-- Opening Marker --
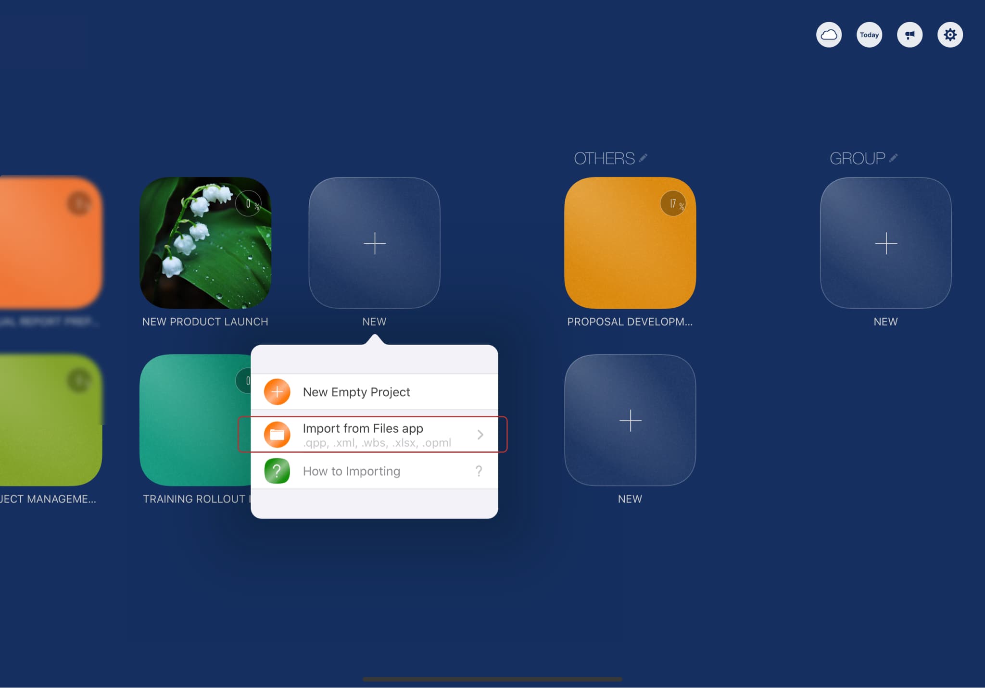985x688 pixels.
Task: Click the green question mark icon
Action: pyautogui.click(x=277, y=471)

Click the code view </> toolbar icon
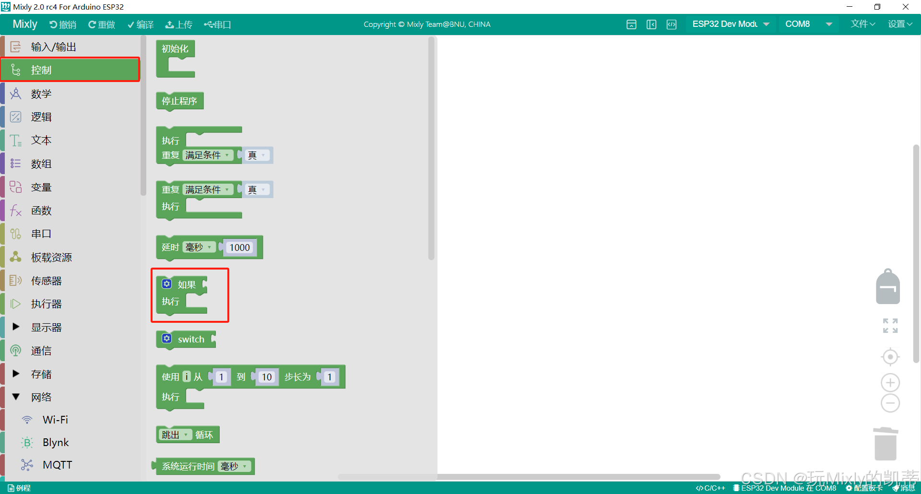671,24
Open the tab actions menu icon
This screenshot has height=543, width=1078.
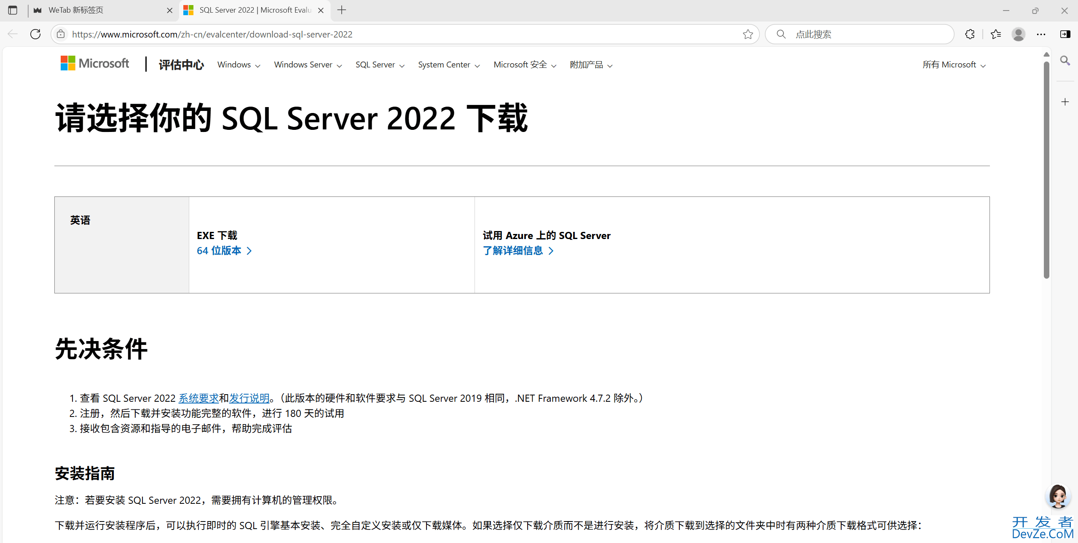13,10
-- Closing Marker --
# [DIRECTIONS FOR THIS TASK]
Where the line holding "Click the code view </> toolbar icon" appears, start copying, and continue exactly through the last line of the listing, both ends included, skipping the pictures.

# [SOLVED PROBLEM]
Click the code view </> toolbar icon
671,24
Open the tab actions menu icon
This screenshot has height=543, width=1078.
13,10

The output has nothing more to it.